A raise is a raise, no matter what you call it. We haven't had one for some time. In fact, our income dropped the last few years. Why should Metro keep getting raises when those aren't are paying for all those Metro raises? Makes no sense. We are the boss; Metro isn't. Metro is there to serve the public, not throttle it.

NO to waste and abuse of the public. Vote NO on Prop 1.

Misty

Posted Wed, Apr 16, 11:26 a.m. Inappropriate

s/b "when those who aren't (getting raises) are paying for all those Metro raises..."

Misty

Posted Wed, Apr 16, 11:29 a.m. Inappropriate

"But I do agree it needs to streamline the bureaucracy and reduce management. But so do most companies in Seattle. "

Private companies who needed to streamline HAVE done it, or they GO OUT OF BUSINESS. Metro needs to streamline and still doesn't, b/c they think they don't have to, otherwise they would have. NO on Prop 1. Stop taxpayer abuse by Metro.

Misty

Posted Wed, Apr 16, 12:37 p.m. Inappropriate

Free monthly bus passes for certain government and private employees must stop. Vote NO.

animalal

Posted Wed, Apr 16, 1:49 p.m. Inappropriate

FYI - there is a decent article on the pros and cons of the issue on today's Seattle PI website.

Who exactly gets a free bus pass? I know some firms give these to their employees as a benefit and they get a bulk rate on the Orca card, but I don't think Metro is handing out free passes to private or public employees.

Regarding the pay of the drivers - when you look at the regional cost of living our drivers rank around 13th or so, with an average of about $60k. Doesn't seem extravagant. But agreed - they should have put a cap on COL for a few years - sorry, we can do it so can Metro.

Treker

Posted Thu, Apr 17, 8:03 a.m. Inappropriate

Your wrong. My son is a state employee and he gets a bus pass from the state. I'm not sure if it's a free pass or it allows him to pay a reduced rate. Several colleges give bus passes to enrolled students.

Djinn

Posted Thu, Apr 17, 9:12 a.m. Inappropriate

Yes, they give students a pass - but the schools pay a bulk rate for them. Thus, "Metro is giving out free bus passes" is an uninformed statement, or just a lie.

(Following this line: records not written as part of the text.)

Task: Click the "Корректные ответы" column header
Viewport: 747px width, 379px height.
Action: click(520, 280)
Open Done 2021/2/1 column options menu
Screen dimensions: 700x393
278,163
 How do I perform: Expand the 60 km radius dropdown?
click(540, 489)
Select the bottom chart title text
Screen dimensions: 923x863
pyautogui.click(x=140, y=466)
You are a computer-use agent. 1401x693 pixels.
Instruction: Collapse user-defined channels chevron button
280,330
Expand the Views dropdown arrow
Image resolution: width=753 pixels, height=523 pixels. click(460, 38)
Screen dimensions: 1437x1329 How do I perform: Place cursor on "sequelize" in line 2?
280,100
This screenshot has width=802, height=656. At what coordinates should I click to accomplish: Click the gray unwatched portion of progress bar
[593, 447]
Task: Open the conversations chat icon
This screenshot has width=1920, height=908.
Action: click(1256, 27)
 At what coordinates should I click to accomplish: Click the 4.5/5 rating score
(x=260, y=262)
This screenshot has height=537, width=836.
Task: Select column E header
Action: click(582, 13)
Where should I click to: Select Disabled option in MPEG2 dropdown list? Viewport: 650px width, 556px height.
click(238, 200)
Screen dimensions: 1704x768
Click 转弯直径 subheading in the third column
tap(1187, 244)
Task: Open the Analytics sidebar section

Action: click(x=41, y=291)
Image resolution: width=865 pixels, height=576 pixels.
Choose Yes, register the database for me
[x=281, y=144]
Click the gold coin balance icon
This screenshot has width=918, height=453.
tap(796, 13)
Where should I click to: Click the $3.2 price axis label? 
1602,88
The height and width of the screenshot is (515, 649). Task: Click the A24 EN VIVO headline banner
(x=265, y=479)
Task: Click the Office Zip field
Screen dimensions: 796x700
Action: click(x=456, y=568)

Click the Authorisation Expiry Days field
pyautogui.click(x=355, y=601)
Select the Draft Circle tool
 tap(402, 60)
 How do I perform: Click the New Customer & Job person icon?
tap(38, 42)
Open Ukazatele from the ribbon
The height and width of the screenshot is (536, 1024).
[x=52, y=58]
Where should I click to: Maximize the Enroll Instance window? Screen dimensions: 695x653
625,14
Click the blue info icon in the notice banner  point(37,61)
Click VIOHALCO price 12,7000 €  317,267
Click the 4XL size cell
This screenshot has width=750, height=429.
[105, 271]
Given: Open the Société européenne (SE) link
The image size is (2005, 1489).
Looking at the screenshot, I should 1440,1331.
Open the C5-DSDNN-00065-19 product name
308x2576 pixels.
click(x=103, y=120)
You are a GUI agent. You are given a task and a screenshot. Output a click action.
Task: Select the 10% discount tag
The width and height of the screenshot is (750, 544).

I worked for a firm downtown where we were "given" annual Orca cards for public transport. Metro doesn't "give" them out - the firm paid for them. I guess you could argue that giving bulk buyers a discount is not financially responsible - but that doesn't hold much water.

Treker

Posted Wed, Apr 16, 7:09 p.m. Inappropriate

'But its operating costs have soared more than 80 percent."

Fuel prices, a significant component of operating costs have gone up over 100% since 2000. Carlson does not control for this and just lumps it in with "inflation".

bobp

Posted Wed, Apr 16, 7:12 p.m. Inappropriate

"For every dollar you spend, 9/10 of a penny now goes to Metro, which has delivered only about a third of the promised bus service."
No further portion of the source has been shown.